New Relic is a hosted web-application monitoring tool that we use at Atlassian for our production services. Brian Doll, an application performance engineer at New Relic, recently wrote up the architecture of their high-performance metric collection and analysis platform:
New Relic’s multitenant, SaaS web application monitoring service collects and persists over 100,000 metrics every second on a sustained basis, while still delivering an average page load time of 1.5 seconds.
- 20+ Billion application metrics collected every day
- 1.7+ Billion web page metrics collected every week
- Each “timeslice” metric is about 250 bytes
- 100k timeslice records inserted every second
- 7 Billion new rows of data every day
- Data collection handled by 9 sharded MySQL servers
Having so many tables with this amount of data in them makes schema migrations impossible. Instead, “template” tables are used from which new timeslice tables are created. New tables use the new definition while old tables are eventually purged from the system. The application code needs to be aware that multiple table definitions may be active at one time.
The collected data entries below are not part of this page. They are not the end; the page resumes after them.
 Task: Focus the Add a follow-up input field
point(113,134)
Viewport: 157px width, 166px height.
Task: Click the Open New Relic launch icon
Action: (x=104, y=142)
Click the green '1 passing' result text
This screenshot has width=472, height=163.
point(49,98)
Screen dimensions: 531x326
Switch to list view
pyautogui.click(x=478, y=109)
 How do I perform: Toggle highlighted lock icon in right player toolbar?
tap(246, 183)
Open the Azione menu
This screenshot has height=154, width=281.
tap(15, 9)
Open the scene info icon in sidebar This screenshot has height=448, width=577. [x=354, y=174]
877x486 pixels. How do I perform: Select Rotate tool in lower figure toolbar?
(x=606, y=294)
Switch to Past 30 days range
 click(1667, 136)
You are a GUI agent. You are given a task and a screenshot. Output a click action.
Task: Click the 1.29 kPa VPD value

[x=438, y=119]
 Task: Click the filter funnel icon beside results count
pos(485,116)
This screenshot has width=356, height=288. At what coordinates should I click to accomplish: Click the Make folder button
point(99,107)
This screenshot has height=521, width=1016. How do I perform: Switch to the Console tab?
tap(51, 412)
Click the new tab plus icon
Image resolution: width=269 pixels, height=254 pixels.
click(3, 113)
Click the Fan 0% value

Use the right tech for the job. The main New Relic web application has always been a Rails app. The data collection tier was originally written in Ruby, but was eventually ported over to Java. The primary driver for this change was performance. This tier currently supports over 180k requests per minute and responds in around 2.5 milliseconds with plenty of headroom to go.
It’s an interesting read for anyone who is aspiring to build high performance online services.